Vídeo: Influenciador pede respeito e ensina pronúncia correta de nomes africanos na Copa
Criador de conteúdo Albieman Nguma viraliza ao cobrar mais cuidado de narradores e comentaristas durante o Mundial de 2026.

Foto: Reprodução / Redes Sociais
A Copa do Mundo de 2026 reúne jogadores de diferentes origens, idiomas e culturas de 48 países. Em meio à diversidade de nomes presentes no torneio, um vídeo publicado pelo criador de conteúdo Albieman Nguma ganhou repercussão nas redes sociais ao levantar um debate sobre a pronúncia correta dos atletas africanos durante as transmissões esportivas.
Conhecido por conteúdos que explicam geopolítica, história, cultura africana e a língua portuguesa para milhares de seguidores, Nguma se tornou uma das principais vozes na valorização das identidades africanas nas redes sociais. Desta vez, ele utilizou sua plataforma para defender que narradores e comentaristas brasileiros se preparem para pronunciar corretamente os nomes dos jogadores que disputam o Mundial.
Para o influenciador, a discussão vai além da fonética. Segundo ele, a forma como um nome é pronunciado está diretamente ligada à identidade de quem o carrega. "O nome de um jogador faz parte da sua identidade. Pronunciá-lo corretamente é uma questão de respeito e profissionalismo", afirmou no vídeo.

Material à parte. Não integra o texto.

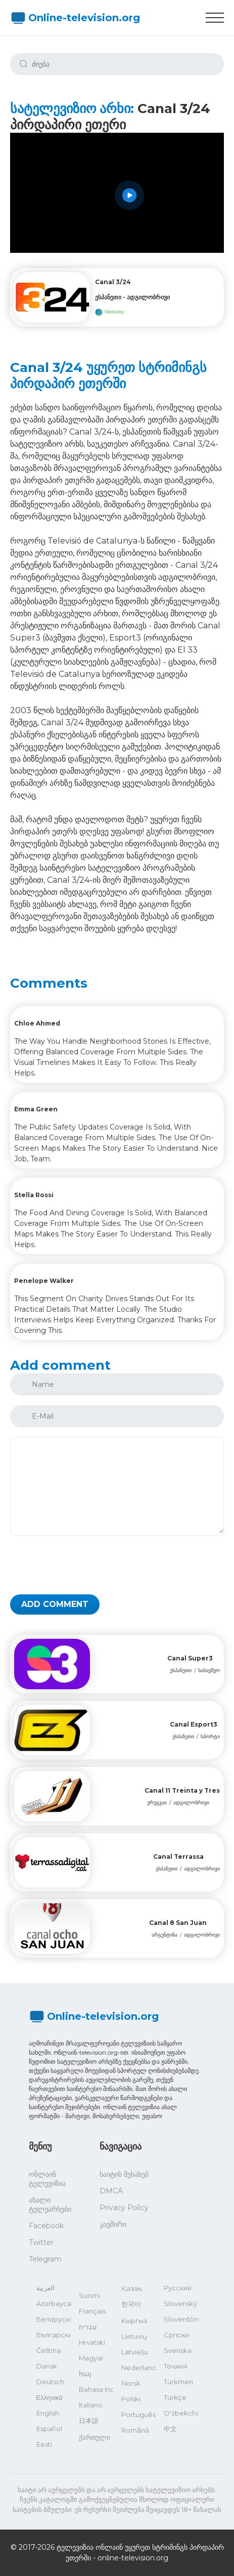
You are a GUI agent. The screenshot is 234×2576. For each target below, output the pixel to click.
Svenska (178, 2350)
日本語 (89, 2421)
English (47, 2413)
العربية (45, 2288)
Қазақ (131, 2288)
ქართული (94, 2437)
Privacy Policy (124, 2207)
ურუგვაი (157, 1802)
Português (138, 2414)
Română (135, 2430)
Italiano (91, 2405)
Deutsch (50, 2382)
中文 (170, 2429)
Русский (178, 2288)
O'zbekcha (181, 2413)
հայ (85, 2374)
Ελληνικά (49, 2397)
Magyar (91, 2358)
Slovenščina (181, 2319)
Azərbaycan (53, 2303)
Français (92, 2311)
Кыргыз (134, 2321)
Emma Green (36, 1109)
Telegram (45, 2259)
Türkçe (175, 2397)
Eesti (44, 2444)
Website (109, 311)
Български (53, 2335)
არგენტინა (164, 1934)
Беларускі (53, 2319)
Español (49, 2429)
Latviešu (134, 2352)
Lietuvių (134, 2336)
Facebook (46, 2225)
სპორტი (210, 1736)
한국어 (131, 2304)
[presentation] (87, 1565)
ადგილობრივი (191, 1802)
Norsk (131, 2383)
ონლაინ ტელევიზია (47, 2179)
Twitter (41, 2242)
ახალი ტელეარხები (50, 2204)
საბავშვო (209, 1670)
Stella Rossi (34, 1195)
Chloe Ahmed (37, 1023)
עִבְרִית (88, 2327)
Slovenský (180, 2303)
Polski (131, 2399)
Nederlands (138, 2368)
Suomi (89, 2295)
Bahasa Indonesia (96, 2389)
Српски (176, 2335)
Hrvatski (92, 2342)
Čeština (48, 2350)
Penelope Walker (44, 1280)
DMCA (111, 2190)
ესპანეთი (181, 1670)
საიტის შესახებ (124, 2174)
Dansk (46, 2366)
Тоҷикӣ (176, 2366)
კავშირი (113, 2224)
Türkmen (178, 2382)
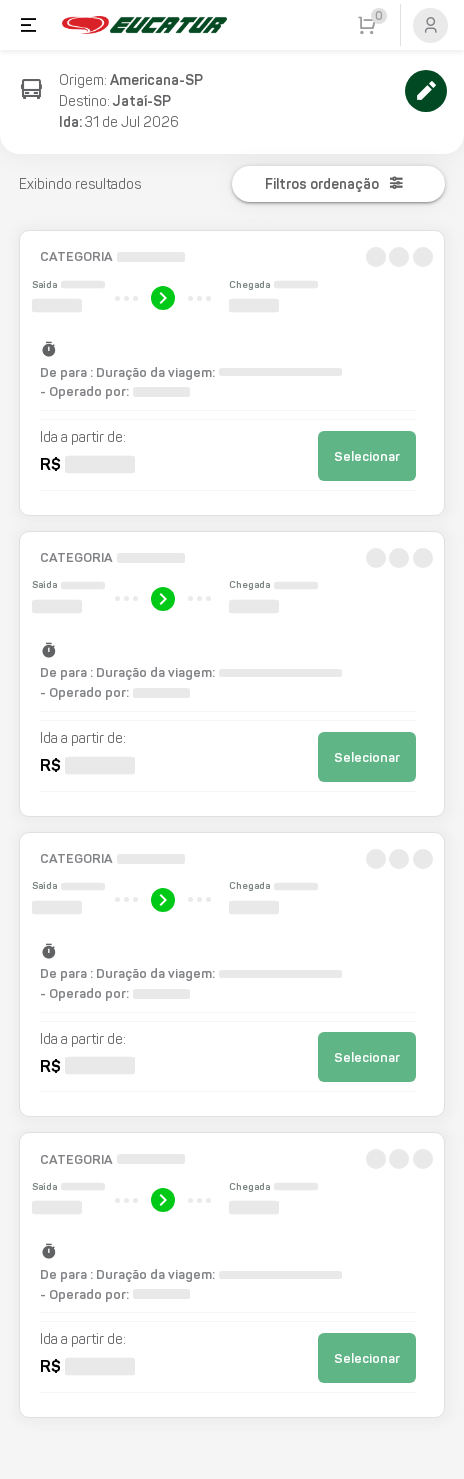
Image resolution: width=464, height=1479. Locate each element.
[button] (232, 373)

Durante a gravação, Nguma argumenta que os profissionais da comunicação esportiva costumam se preparar com antecedência para as partidas e, por isso, também poderiam dedicar parte desse tempo ao estudo da pronúncia dos atletas que estarão em campo. "Vocês sabem com antecedência quais jogos irão narrar e comentar. Nada mais justo do que fazer um dever de casa", disse.
O influenciador também chamou atenção para a dificuldade encontrada por muitos brasileiros ao pronunciar nomes de origem africana, especialmente aqueles iniciados por combinações como "Ng", "Mb" e "Nk", comuns em diversos idiomas do continente. Segundo ele, essas construções não devem ser interpretadas como letras separadas, mas como sons específicos presentes em diferentes línguas africanas.
Ao longo do vídeo, Nguma destaca que muitos torcedores aprendem a pronunciar nomes de atletas a partir do que escutam na televisão, no rádio e em plataformas digitais. Por isso, considera que narradores e comentaristas exercem papel importante na popularização da forma correta de falar os nomes dos jogadores. "A televisão ensina, o rádio ensina, os podcasts ensinam. Por isso, a responsabilidade de quem comunica o futebol vai muito além de narrar uma partida", afirmou.
O debate ganha ainda mais relevância em uma Copa do Mundo marcada pela diversidade cultural. Com 48 seleções participantes pela primeira vez na história, o torneio reúne atletas de dezenas de nacionalidades, origens étnicas e tradições linguísticas diferentes, ampliando o contato do público com nomes pouco familiares para parte da audiência brasileira.
Nguma também rebateu a ideia de que jogadores nascidos em países europeus não precisariam ter seus sobrenomes tratados dentro desse contexto. Para ele, mesmo atletas que representam seleções como França, Bélgica, Inglaterra, Portugal ou Espanha carregam sobrenomes ligados às origens africanas de suas famílias. "Pronunciá-los corretamente é sinal de respeito", destacou.
A publicação ganhou repercussão justamente durante um Mundial que conta com inúmeros atletas de ascendência africana espalhados por algumas das principais seleções do planeta. Muitos deles são protagonistas em equipes favoritas ao título e ajudam a reforçar a diversidade que caracteriza o futebol contemporâneo.
No encerramento da mensagem, Nguma defendeu que a preparação para uma transmissão esportiva deve ir além de estatísticas, escalações e análises táticas. Para ele, conhecer a história de um jogador passa também por conhecer o próprio nome que ele carrega.
Em uma Copa do Mundo marcada pela diversidade cultural, a preparação pode começar antes mesmo do apito inicial. E, para Nguma, aprender a pronunciar corretamente o nome dos atletas é uma forma simples, mas importante, de demonstrar respeito a quem está em campo.